### What you need to do:
Edit everything from "1390x868 pixels." down to "Action: coord(205,408)" by changing "red" to "blue", leaving the rest unchanged. Leave the pictures out of your answer.

### Records supplied:
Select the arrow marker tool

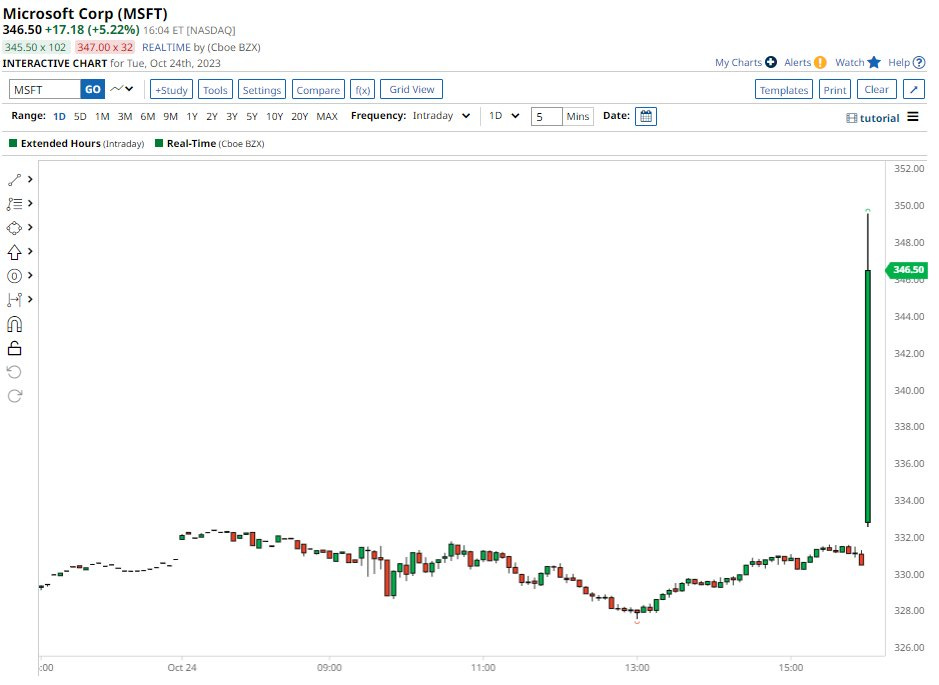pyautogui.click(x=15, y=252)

...

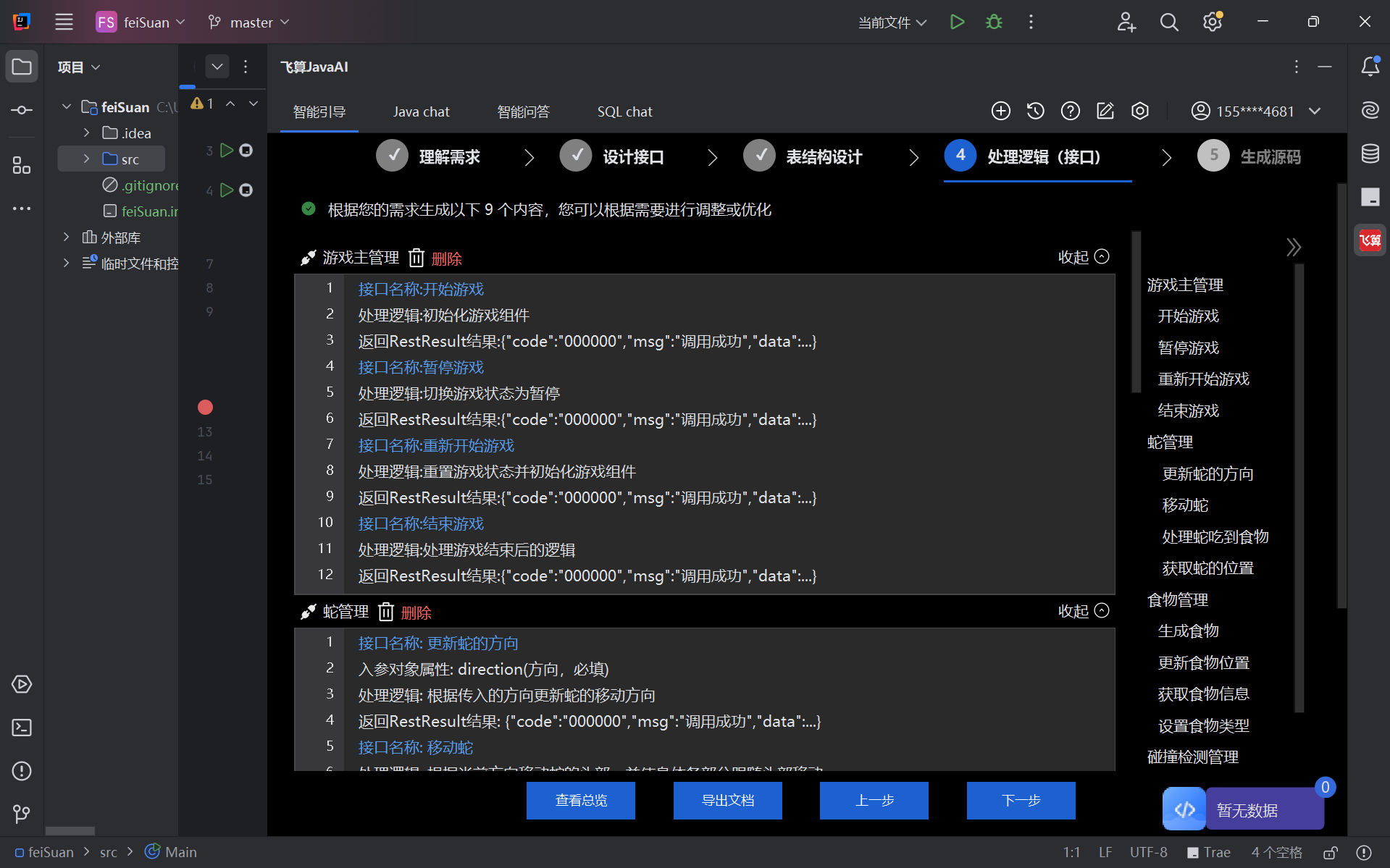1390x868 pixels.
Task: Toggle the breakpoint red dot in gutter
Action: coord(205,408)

### The solution:
1390x868 pixels.
Task: Toggle the breakpoint blue dot in gutter
Action: coord(205,408)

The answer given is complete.